***** RECORDED DATA *****

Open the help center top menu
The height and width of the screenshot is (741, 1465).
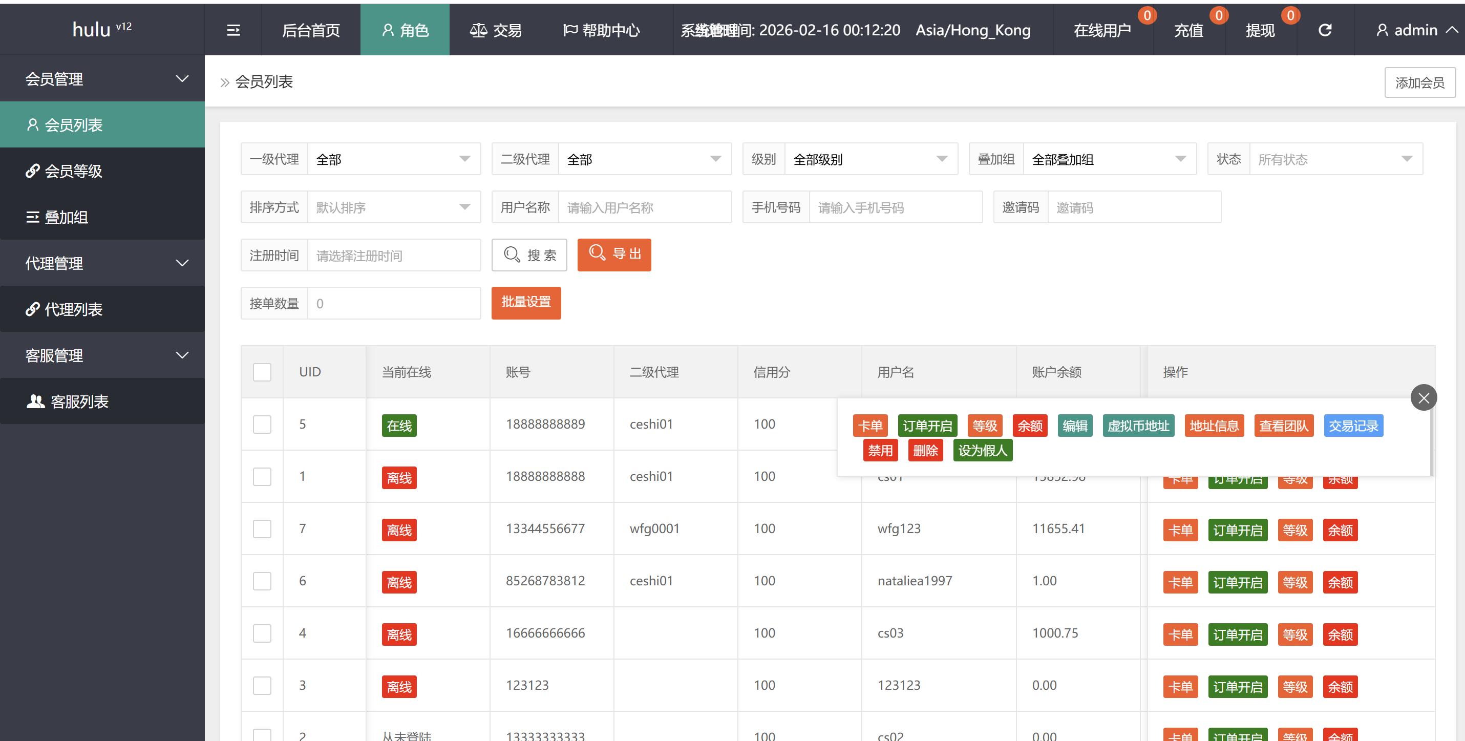point(601,30)
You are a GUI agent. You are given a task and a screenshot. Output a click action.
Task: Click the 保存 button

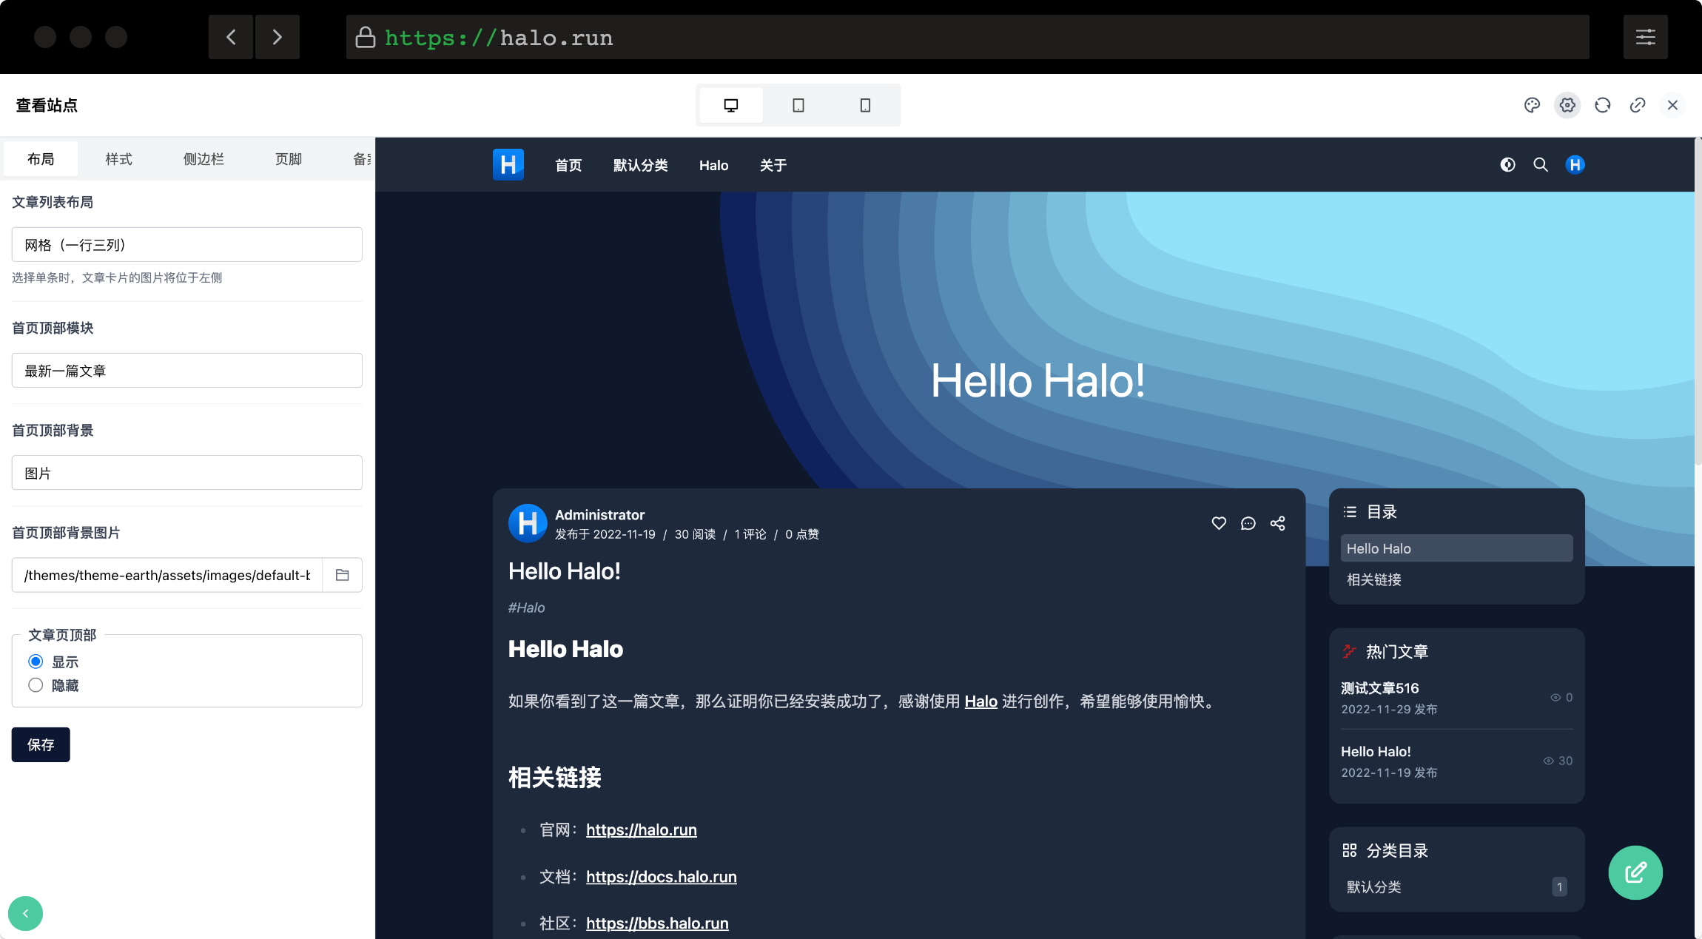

*****

Return all the data above as written, leaving out only the pictures.

→ REPLY
Open the help center top menu
The height and width of the screenshot is (741, 1465).
point(601,30)
You are a GUI agent. You are given a task and a screenshot. Output a click action.
Task: Click the 保存 button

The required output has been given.